- 310
Jakob Philipp Hackert
Description
- Jakob Philipp Hackert
- Naples, a view of the Gulf of Pozzuoli
- signed and dated, lower right: Filippo Hackert dipinse 1798.
- oil on canvas
- 64 x 96 cm
Provenance
Anonymous sale, Munich, Adolph Weinmüller, 18-19 March 1959, lot 766;
With Otto-Galerie, Munich, 1995;
With Galerie Neuse, Bremen, 1997;
Private collection;
Anonymous sale, London, Bonham's, 6 July 2011, lot 121, where acquired.
Literature
Condition
"This lot is offered for sale subject to Sotheby's Conditions of Business, which are available on request and printed in Sotheby's sale catalogues. The independent reports contained in this document are provided for prospective bidders' information only and without warranty by Sotheby's or the Seller."
Catalogue Note
Hackert first arrived in Naples in 1770 and his poetic landscapes depicting the city and its surrounding hills and coastline held an enduring appeal among the European nobility. Like Pietro Fabris (see lots 307-309), Hackert produced many works for the British diplomat Sir William Hamilton and counted Pope Pius VI and the Russian Empress Catherine the Great among his patrons. Catherine’s heir, the Grand Duke Paul Petrovich (later Emperor Paul I) commissioned a view of the Gulf of Pozzuoli from Hackert while travelling in Italy in 1785. The Russian Duke was accompanied by his wife, Maria Feodorovna and, like many Royal tourists, the couple travelled incognito as the “Conte and Contessa del Nord” to elude attention.

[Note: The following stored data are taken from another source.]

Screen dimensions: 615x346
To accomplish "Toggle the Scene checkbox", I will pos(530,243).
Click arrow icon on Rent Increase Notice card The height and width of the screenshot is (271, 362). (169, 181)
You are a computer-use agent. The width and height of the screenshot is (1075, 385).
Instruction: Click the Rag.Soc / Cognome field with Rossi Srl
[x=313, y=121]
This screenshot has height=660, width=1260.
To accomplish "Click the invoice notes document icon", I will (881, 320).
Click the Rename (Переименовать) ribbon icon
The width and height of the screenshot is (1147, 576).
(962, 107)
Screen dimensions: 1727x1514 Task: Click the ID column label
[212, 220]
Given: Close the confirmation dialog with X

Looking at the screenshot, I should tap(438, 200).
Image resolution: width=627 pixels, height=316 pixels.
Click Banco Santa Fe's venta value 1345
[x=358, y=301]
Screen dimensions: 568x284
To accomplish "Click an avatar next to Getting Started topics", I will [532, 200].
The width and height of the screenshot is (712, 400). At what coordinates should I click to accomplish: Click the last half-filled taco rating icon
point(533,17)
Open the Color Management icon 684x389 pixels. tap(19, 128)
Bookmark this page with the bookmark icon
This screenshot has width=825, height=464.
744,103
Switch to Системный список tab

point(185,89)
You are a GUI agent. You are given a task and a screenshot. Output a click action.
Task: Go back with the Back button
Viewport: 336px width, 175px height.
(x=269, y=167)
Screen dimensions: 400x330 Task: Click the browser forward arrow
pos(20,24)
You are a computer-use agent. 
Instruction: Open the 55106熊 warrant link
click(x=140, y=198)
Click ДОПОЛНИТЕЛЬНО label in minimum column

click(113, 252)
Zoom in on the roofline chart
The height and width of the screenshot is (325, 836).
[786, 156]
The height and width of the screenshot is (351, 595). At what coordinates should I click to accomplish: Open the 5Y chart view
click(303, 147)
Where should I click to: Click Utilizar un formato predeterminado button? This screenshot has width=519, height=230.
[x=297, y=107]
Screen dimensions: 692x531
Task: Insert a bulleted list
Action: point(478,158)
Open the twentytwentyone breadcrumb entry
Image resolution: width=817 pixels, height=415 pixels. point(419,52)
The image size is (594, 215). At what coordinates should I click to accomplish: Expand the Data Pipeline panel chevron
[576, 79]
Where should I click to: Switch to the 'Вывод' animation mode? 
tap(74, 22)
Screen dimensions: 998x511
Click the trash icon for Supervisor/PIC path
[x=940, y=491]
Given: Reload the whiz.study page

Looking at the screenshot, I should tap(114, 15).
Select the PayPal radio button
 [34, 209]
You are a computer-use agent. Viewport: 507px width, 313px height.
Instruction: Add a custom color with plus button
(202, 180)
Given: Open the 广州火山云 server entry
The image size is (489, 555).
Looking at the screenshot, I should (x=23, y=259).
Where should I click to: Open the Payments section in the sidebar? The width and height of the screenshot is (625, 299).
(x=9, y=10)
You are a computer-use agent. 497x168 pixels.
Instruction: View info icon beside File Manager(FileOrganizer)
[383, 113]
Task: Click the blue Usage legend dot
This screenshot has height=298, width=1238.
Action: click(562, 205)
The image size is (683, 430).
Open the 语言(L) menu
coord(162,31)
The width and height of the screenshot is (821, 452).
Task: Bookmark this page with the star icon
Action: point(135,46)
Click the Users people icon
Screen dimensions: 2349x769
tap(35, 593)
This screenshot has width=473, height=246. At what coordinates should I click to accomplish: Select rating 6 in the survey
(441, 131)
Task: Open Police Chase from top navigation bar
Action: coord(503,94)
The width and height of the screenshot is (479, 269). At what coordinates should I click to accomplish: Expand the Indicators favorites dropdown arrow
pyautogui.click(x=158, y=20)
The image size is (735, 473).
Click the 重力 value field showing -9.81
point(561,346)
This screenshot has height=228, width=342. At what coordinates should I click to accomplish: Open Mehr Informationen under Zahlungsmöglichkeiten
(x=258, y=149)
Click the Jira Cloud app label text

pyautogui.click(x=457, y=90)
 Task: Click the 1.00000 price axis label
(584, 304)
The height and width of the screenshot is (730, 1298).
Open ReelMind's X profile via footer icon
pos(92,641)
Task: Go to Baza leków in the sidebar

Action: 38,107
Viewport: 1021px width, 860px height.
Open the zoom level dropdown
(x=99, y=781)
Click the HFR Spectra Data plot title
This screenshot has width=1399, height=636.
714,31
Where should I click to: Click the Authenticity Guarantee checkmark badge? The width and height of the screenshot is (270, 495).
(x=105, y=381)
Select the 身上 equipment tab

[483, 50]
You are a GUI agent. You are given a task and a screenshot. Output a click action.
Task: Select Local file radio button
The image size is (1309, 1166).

The Duke’s canvas is painted from a viewpoint further west than the present composition, from Monte Nuovo and is now in the State Hermitage Museum, Saint Petersburg (inv. no. 7310).1
In this crystalline landscape, Hackert depicts a view of the Bay of Pozzuoli from near the church of San Gennaro, to the east of the town of Pozzuoli, taking in the islands of Ischia, and Procida with Mount Vesuvius looming in the distance beyond. In the middle ground, Pozzuoli extends outward to the bay, the outline of the cathedral visible on the town’s skyline. Hackert painted two landscapes from a similar viewpoint, one dating to the same year, now in the Galleria Nazionale d’Arte, Rome (inv. no. 8533/945) and another painted in 1799, now in the National Trust collection at Attingham Park, Attingham (inv. no. 86).2
1. C. Nordhoff and H. Reimer, under Literature, p. 84, cat. no. 188.
2. Ibid., pp. 132-133, cat. no. 274 and p. 137, cat. no. 284, reproduced vol. I, p. 181, fig. 140.